___ Extract provided ___

Economic Analysis of an Oligopoly Market Structure

Topics: Oligopoly, Monopoly, Predatory pricing Pages: 6 (1699 words) Published: October 21, 2008
1a. Article Summary
In this article Michael Baker discusses the livelihood of small retailers in a market subjugated by the financially dominant oligopolies, Woolworths and Coles. While the small independent retailers in direct competition with Woolworths and Coles provide some competitive respite for consumers, as they encourage competitive pricing, albeit predatory pricing, it is clear that Woolworths and Coles control the supermarket industry in Australia, in the formation of a duopoly. It is evident that Woolworths and Coles engage in predatory pricing in an attempt to eliminate independent retailers from the market. This article discusses recent efforts made by the Australian government and the Australian Competition and Consumer Commission to reduce predatory pricing and, thus, encourage competition in the marketplace in an attempt to relieve the financial strain that would undoubtedly be felt by consumers if the Woolworths/Coles duopoly ruled the marketplace without the presence of independent retailers.

___ Source excerpt ___

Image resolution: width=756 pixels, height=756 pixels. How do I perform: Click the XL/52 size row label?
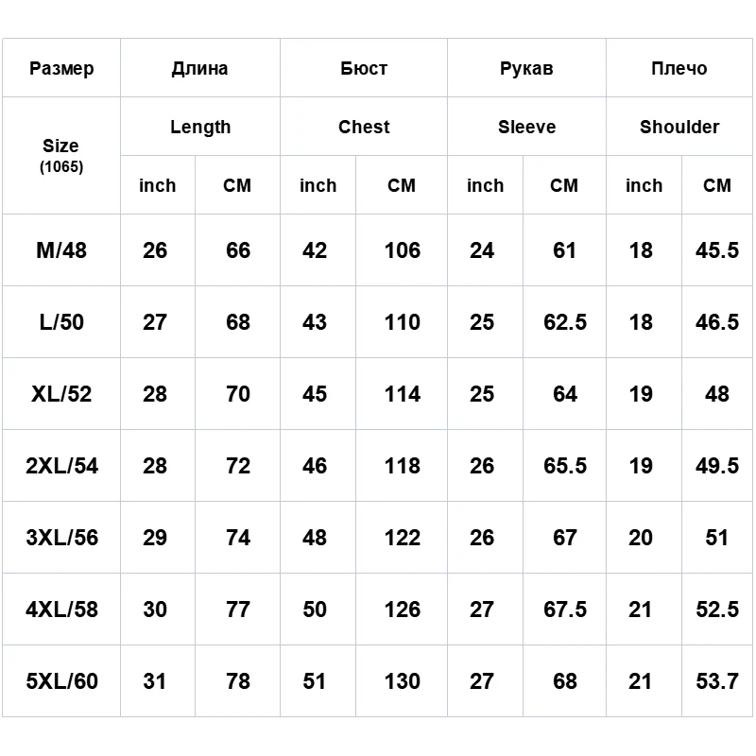point(61,394)
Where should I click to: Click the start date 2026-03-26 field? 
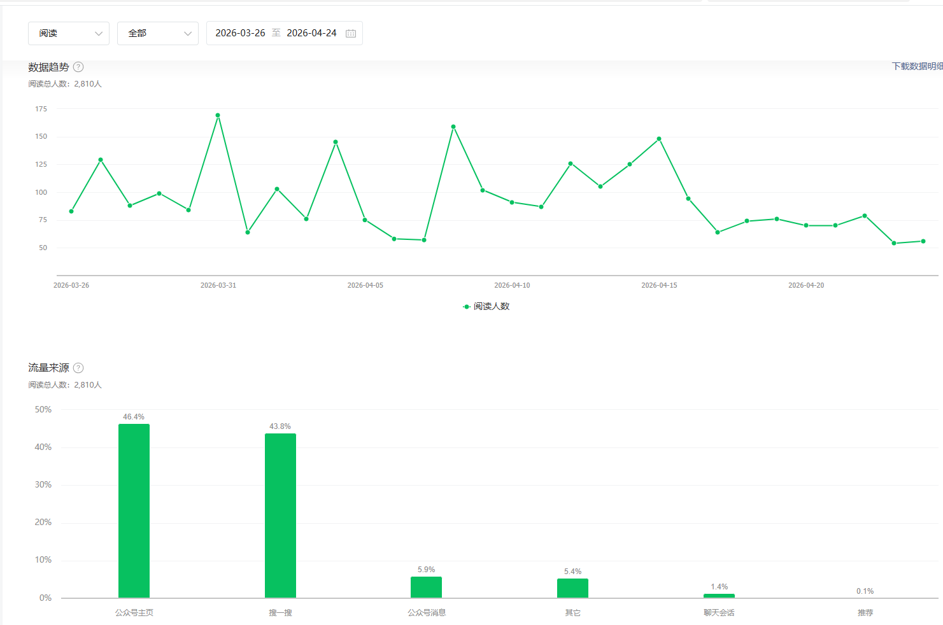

___

According to the article summary on the Australian supermarket oligopoly, which two companies control the supermarket industry in Australia? The data has no connection to the article summary on the Australian supermarket oligopoly.

▶ _In response_
Woolworths and Coles.